孟賓:“單公!休得血口噴人!天子駕崩前,曾親口託孤:託付臣等擁立王子朝!音猶在耳,你老匹夫記性差到這般地步了嗎?還是存心要違逆君命!”

老者下首一人此時擺了擺手,幫腔道:“言重了,言重了,哪來的違抗君命?天子健在時,也曾要降旨立庶,是我等諫言,方才讓天子收回成命。為人臣子,不正該如此嗎?天子健在時尚且不言我等抗旨,現在你賓大夫就莫要給我等亂扣高帽了。”

孟賓:“劉大夫,此一時,彼一時,你也說了,那時天子健在,詢問意見,聽取了爾等一次諫言。可方才榻前所言,那可是臨終託孤啊!二者豈可混為一談?!”

單旗:“一派胡言!自古以來,哪有託孤大臣,廢嫡立庶的?老朽老矣,或許奈何不得你,可你這番敗壞綱常之言論,怎堵天下悠悠眾口?天下有識之士,又有幾人能信服!賓大夫,老夫勸你好自為之!”

孟賓:“老賊休得巧言亂舌,天子早已傳典籍禮器於王子朝,若非爾等再三阻撓,早已立嗣!”

劉:“賓大夫,話可不能這樣講,你自己也說了還未改立王子朝為嗣。而古今多少社稷毀於廢嫡立庶?我等諫言又何錯之有?正所謂:立嫡以長不以賢,立子以貴不以長!當今天下紛亂,一旦諸侯以立庶為借口,再行干涉我宗室之事...你就算不為自己家人着想,也當細細思量,此番作為,當真是為了王子朝嗎?當真是為了周天下嗎?”

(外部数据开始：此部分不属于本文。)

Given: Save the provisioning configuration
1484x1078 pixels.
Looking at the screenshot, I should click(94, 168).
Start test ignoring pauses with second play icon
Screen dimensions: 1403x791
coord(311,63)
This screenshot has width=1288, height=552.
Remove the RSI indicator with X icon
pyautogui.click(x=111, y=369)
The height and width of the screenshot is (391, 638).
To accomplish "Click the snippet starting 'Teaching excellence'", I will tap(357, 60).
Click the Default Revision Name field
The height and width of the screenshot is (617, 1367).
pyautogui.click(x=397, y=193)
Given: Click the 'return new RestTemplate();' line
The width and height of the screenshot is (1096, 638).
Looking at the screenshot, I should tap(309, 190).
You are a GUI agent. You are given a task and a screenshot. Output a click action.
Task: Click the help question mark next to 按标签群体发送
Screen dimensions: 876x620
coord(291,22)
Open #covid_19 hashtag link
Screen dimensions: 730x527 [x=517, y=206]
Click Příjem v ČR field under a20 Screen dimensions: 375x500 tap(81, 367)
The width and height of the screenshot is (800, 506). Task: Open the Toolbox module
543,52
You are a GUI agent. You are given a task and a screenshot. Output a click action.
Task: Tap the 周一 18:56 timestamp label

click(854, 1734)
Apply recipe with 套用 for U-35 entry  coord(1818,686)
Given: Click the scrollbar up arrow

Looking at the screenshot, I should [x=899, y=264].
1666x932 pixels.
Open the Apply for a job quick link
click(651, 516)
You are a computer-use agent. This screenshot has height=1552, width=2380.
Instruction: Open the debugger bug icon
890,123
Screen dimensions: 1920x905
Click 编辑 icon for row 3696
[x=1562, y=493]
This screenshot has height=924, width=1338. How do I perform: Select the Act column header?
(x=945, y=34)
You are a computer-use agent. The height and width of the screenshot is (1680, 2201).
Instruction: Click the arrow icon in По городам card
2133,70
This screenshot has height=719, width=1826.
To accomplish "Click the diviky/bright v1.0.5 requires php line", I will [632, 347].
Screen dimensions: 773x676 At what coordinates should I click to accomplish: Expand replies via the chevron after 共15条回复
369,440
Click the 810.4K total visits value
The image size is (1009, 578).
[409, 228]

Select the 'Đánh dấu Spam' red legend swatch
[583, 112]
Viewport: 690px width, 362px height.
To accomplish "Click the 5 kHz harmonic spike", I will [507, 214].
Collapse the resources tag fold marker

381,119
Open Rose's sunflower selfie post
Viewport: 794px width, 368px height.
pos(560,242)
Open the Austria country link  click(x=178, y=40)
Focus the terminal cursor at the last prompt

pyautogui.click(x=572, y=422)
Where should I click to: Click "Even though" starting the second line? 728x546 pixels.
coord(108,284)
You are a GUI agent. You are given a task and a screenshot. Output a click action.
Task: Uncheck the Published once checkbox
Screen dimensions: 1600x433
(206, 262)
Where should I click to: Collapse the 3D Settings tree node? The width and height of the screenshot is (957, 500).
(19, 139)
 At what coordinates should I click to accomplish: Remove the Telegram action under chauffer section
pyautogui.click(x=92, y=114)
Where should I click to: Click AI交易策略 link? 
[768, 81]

一直唱黑臉的老者單旗,此時似乎也平緩了情緒,冷冷道:“賓大夫,你可要想清楚了,天子剛剛駕崩,當真要鬧到他們兄弟反目,同室操戈不成?”

孟賓見自己說得口乾舌燥,對方一提諸侯二字,己方一眾大臣頓時面露憂色,此時竟無一人再敢幫腔,算是體會到了,什麼是形勢比人強。

‘勢’不可為,而為之,當真好嗎?

他當然知道對方口中那個諸侯,所指的是誰,當今王室衰微,諸侯群起,北方諸侯以晉國,為諸侯之長。但凡諸侯有冤屈,不找周王室申訴,皆找這位諸侯之中的家長來幫助解決。

當年天子斥責晉國來使,不獻器皿,數典而忘祖...

這一典故的背後,隱藏着多少心酸?不僅僅是因為晉國乃當今霸主,更因為現在嫡子的天然靠山,所謂的‘貴’就貴在晉國啊。

大概也正是因此,先王才有了廢嫡子而立庶子的想法吧?天子立嗣乃是宗族大事,天下大事!執政了二十多年的君王,深諳為君之道;又有先驅周幽王的教訓,哪能只因個人偏愛而輕易更改?

孟賓頓覺心灰意冷,慘然一笑:“我周王室何至於衰敗至此啊?!堂堂天子宗廟,

立嗣竟然都要顧慮諸侯態度...呵,在你們這幫畏首畏尾之徒的治理下,該當如此啊!能興盛才是千古奇談!”

孟賓見對面的一眾公卿又要反駁,當即抬手打斷,繼續道:“罷了罷了,決定權不在於我,只是今日之事,我必當告知王子,由朝親自定奪!”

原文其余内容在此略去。